Saved entries:

··········

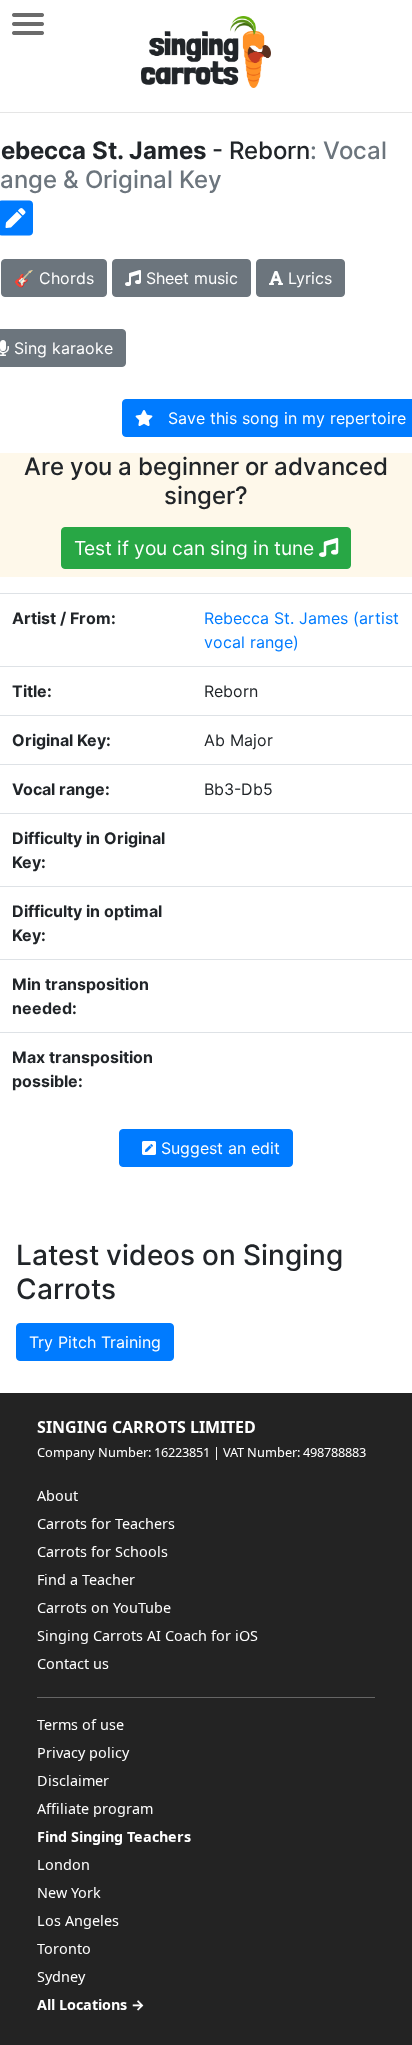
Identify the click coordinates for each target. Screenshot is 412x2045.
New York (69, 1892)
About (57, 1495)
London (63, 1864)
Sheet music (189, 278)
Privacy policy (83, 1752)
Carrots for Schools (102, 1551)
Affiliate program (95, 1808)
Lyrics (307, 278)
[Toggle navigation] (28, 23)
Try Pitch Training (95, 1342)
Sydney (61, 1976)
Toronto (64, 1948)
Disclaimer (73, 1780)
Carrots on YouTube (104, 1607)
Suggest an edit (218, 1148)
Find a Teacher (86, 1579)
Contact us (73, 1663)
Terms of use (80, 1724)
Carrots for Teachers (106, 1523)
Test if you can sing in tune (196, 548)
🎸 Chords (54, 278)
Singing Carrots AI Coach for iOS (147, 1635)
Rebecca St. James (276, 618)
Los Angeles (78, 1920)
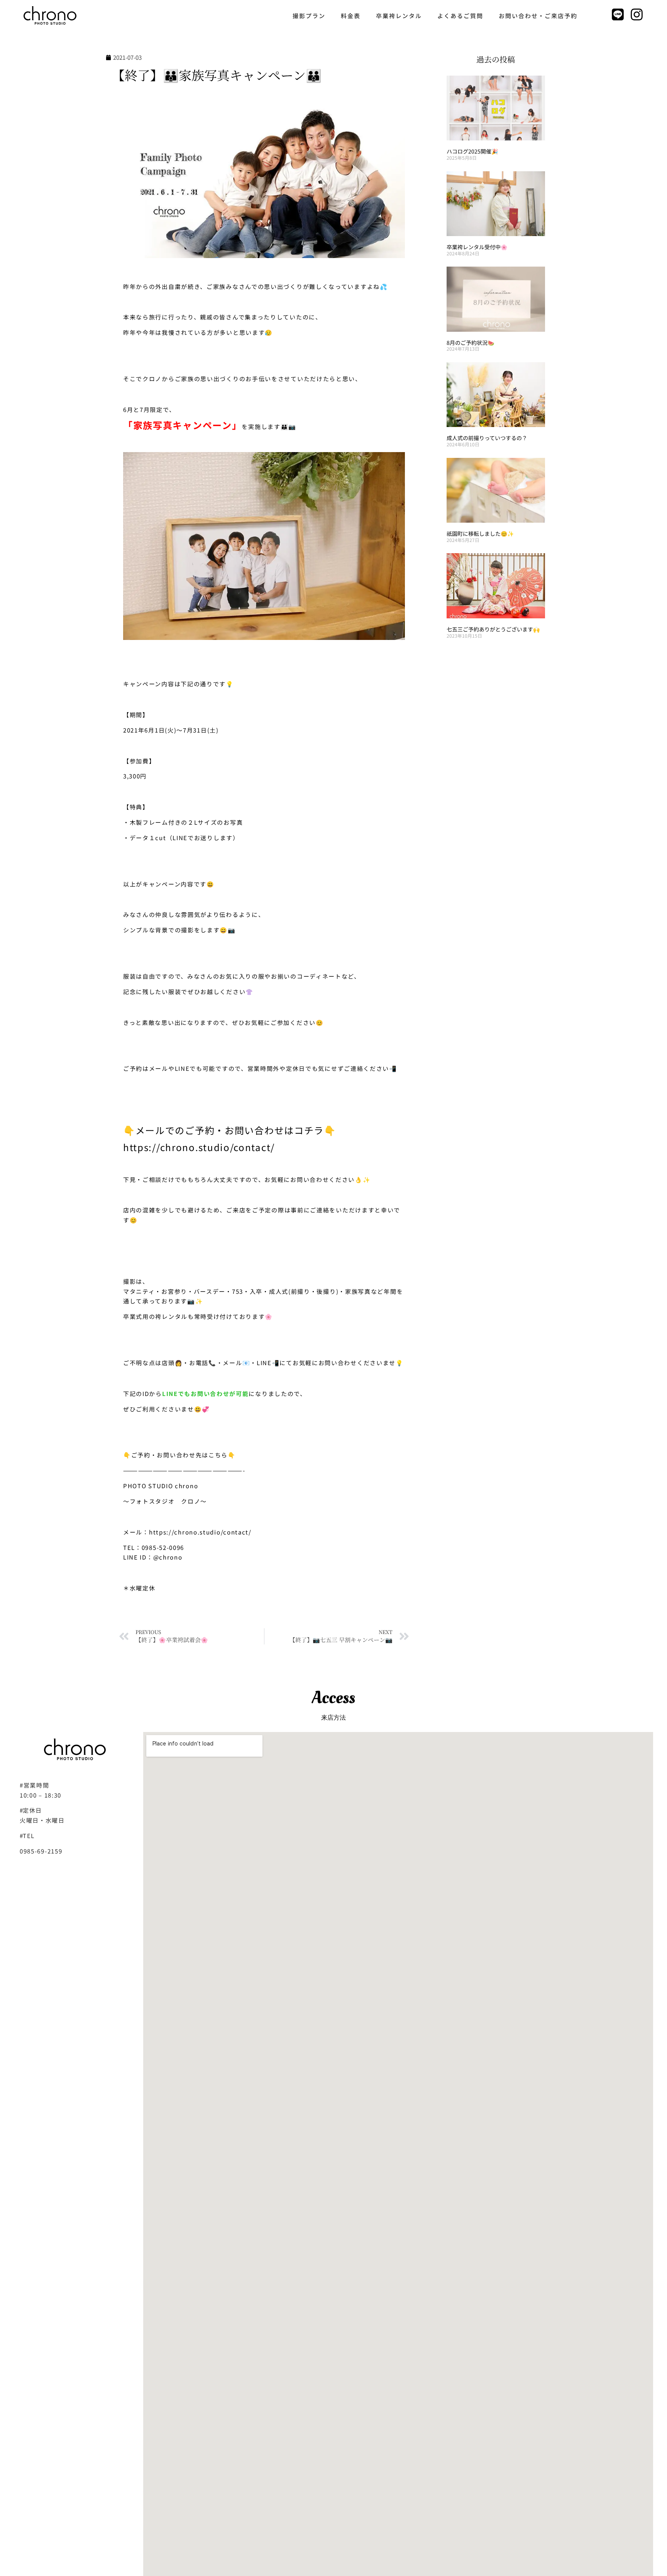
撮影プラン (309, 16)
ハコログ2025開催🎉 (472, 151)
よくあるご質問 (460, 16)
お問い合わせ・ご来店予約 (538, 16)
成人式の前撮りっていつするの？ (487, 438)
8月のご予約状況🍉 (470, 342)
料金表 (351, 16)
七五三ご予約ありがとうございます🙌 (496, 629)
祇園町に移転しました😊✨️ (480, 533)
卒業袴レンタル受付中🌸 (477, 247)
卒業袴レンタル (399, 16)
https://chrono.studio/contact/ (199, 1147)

··········

» **TASK DIRECTIONS**
Using the entries above, repeat exactly the lines from the one with "Singing Carrots AI Coach for iOS (147, 1635)" to the one with "料金表 (351, 16)", both included, and leave the pictures behind.

» **ANSWER TO THE EXERCISE**
Singing Carrots AI Coach for iOS (147, 1635)
Rebecca St. James (276, 618)
Los Angeles (78, 1920)
撮影プラン (309, 16)
ハコログ2025開催🎉 (472, 151)
よくあるご質問 (460, 16)
お問い合わせ・ご来店予約 (538, 16)
成人式の前撮りっていつするの？ (487, 438)
8月のご予約状況🍉 (470, 342)
料金表 (351, 16)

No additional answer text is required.